Your task: Could you restate word for word only the lines below from the one holding "You are a GUI" to the one holding "Focus the 希望のドメイン名を入力 field", inclusive, and leave out the pictures?

The records:
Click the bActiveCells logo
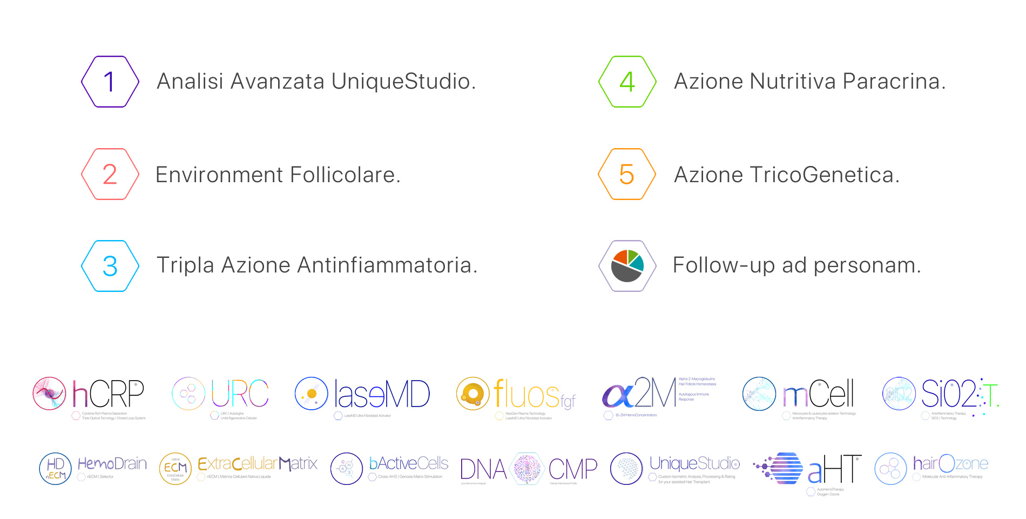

--

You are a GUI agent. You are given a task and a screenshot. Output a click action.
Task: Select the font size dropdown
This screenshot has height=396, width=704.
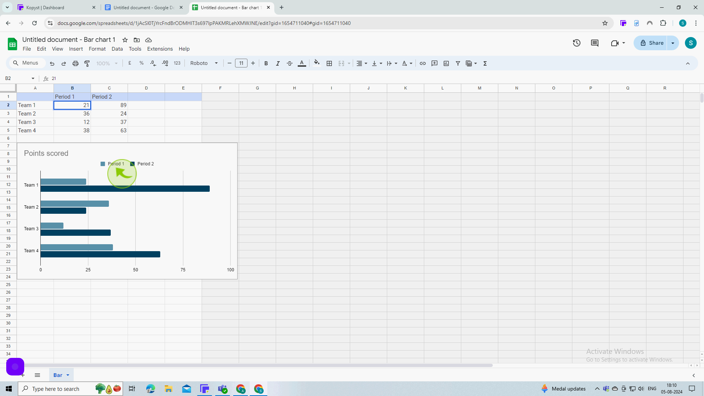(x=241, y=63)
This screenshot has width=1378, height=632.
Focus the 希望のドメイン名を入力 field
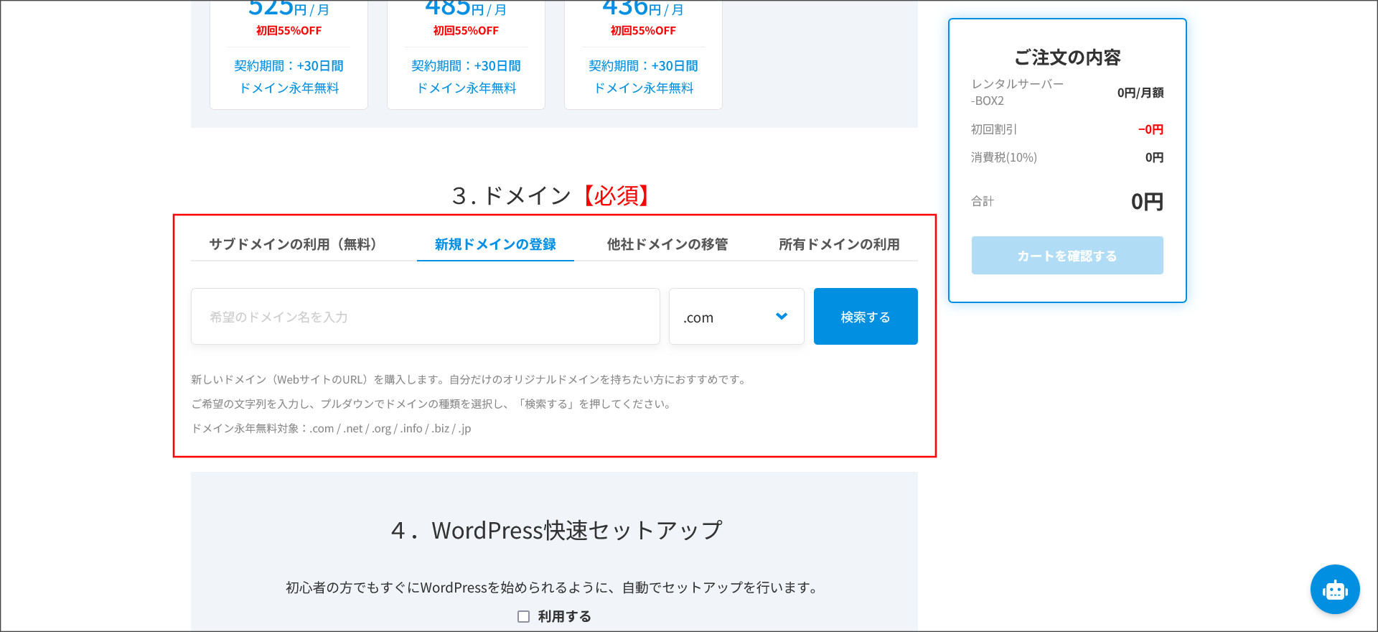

Your solution:
You are a GUI agent. You are given a task and a screenshot. Output a click action.
Task: Select the font size dropdown
This screenshot has height=396, width=704.
(x=241, y=63)
This screenshot has width=1378, height=632.
Focus the 希望のドメイン名を入力 field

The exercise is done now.